Building Up Diversity in the Architecture Collection

Jill Chisnell

The Carnegie Mellon University Libraries and the School of Architecture are adding books and library resources for developing culture, curriculum and research to greater inclusion.

As the School of Architecture works to shift conventional assumptions about what architecture is, and what an architect does, to ideas that are more inclusive and equitable, they partner with the University Libraries to ensure content is increasingly reflective of diverse communities.

New additions to the architecture collection in Hunt Library include titles such as "Rethinking Global Modernism: Architectural Historiography and the Postcolonial" and "Reconstructions: Architecture and Blackness in America." The arrival of the books is a sign of important changes happening in the School of Architecture (SoA).

Race & Inclusion is one of three interrelated pedagogies—with Fundamentals and Design Research—in the School of Architecture’s strategic planning process, titled Pedagogies 2020. The School of Architecture is reviewing its mission, values, and programs and developing an actionable vision that can address some of the significant challenges facing architecture and the built environment in the 21st century.

The Race & Inclusion pedagogy, "seeks to address the role architecture can play in creating more equitable, inclusive, and just communities at every scale in our School, at CMU, in Pittsburgh neighborhoods, the region, and the world," according to its webpage.

“Being a global university, and working in a field that must address every person, of every identity and class, we need to do better at making our field more accessible,” said Kai Gutschow, associate professor of Architecture and associate head of design ethics.  “Our curriculum must be more jargon-free, our pedagogy must be open to different kinds of learners, and our courses should be teaching a greater variety of material.”

University Libraries' Jill Chisnell supports this effort in her position as the art, architecture and design librarian. In this role, she is working to help identify books about architects from underrepresented groups and resources to address diversity and increase empathy in the practice of architecture.

"Urban planning, urban design, environmental design: these are all areas that require architects to be able to work within diverse communities. The school does a lot of programming and outreach to prepare their students to go into the profession and work in the public," Chisnell said.

The SoA Race & Inclusion Research Guide is a starting place for architectural research and scholarly curiosity of social, political, and economic disparities within communities and the built environment. Chisnell developed the research guide, shared it with faculty, and added it to the University Libraries' website.

· · · · ·

- EXERCISE: Resume the article above on building diversity into the Carnegie Mellon architecture collection, starting after its final sentence.

- EXTRACTED INFORMATION:
· · · · ·

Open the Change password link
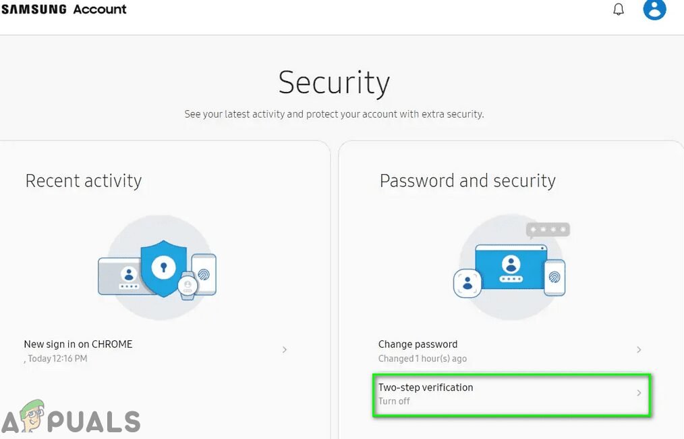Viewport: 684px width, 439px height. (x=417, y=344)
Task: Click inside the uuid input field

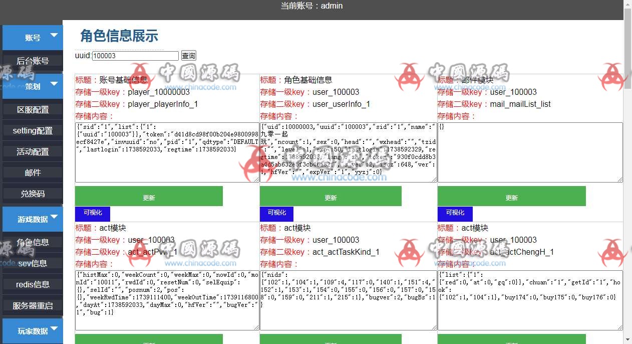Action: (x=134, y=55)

· · · · ·

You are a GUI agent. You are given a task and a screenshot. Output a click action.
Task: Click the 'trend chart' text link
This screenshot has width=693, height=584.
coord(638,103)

· · · · ·

- TASK RESPONSE:
“Now, the Race & Inclusion Research Guide serves as a model for the art and design collections too. This practice has changed how I buy books in all of my areas,” Chisnell said.

Chisnell is always seeking to make the new architecture and urban planning resources accessible online, which was especially important when faculty and students need to work remotely.

"eBooks and full texts that people can access in their homes are more important than ever,” Chisnell said. “Because there are a lot of titles that aren’t available as eBooks, it can be challenging to find electronic alternatives or an e-copy of a book that we already have in print and making sure those are available to more than one single user."

Chisnell worked closely with Gutschow last year on a semester-long research project for his lecture course, “Modern Architecture & Theory” in which each student would pick a "non-Western" sector of the world, and identify three buildings to study that were not part of the usual list of great buildings in the Euro-American "canon" featured for so long in textbooks and courses.

This material can be hard to find on the internet, so students had to go to the library to get printed books and journals. But it was the pandemic, and some students were taking the course from their home countries. Chisnell worked to help students understand how to do the research, get access to library materials, and purchased books CMU did not own. The most prominent of these was the expensive, out of print 10-volume “World Architecture: 1900-2000: A Critical Mosaic,” a survey of 20th-century architecture, with one volume for each major region, each identifying 100 important and less well-known buildings.

“Thanks to Jill making these resources accessible, the students did great work on some wonderful but relatively un-heralded buildings, many by women, indigenous people, or architects of color,” said Gutschow. “I will repeat the assignment this year, and hope that all students can get in the library and find even more great sources.”